=== Your task ===
Render the part of the material that opens with the line containing "You are a GUI" and closes with the line containing "pos(373,69)", both ends included, as a JSON list of strings with one string per line and blank lines left out.

=== Material ===
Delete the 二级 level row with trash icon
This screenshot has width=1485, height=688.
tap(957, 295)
...
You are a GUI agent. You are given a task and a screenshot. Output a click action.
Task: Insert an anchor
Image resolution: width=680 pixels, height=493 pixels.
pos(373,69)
--
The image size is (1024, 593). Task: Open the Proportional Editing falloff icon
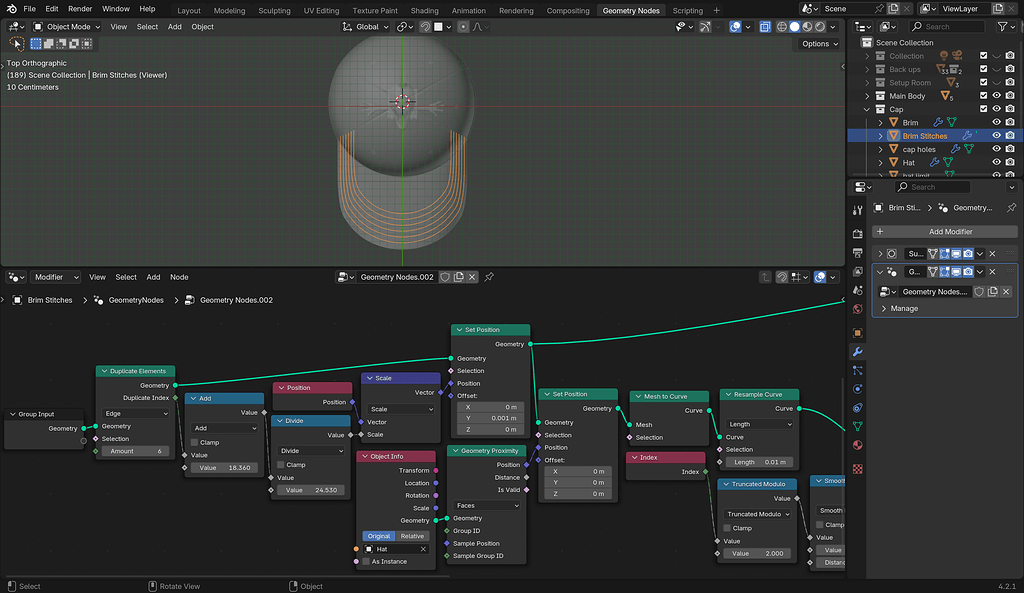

=== Answer to the problem ===
[
  "You are a GUI agent. You are given a task and a screenshot. Output a click action.",
  "Task: Insert an anchor",
  "Image resolution: width=680 pixels, height=493 pixels.",
  "pos(373,69)"
]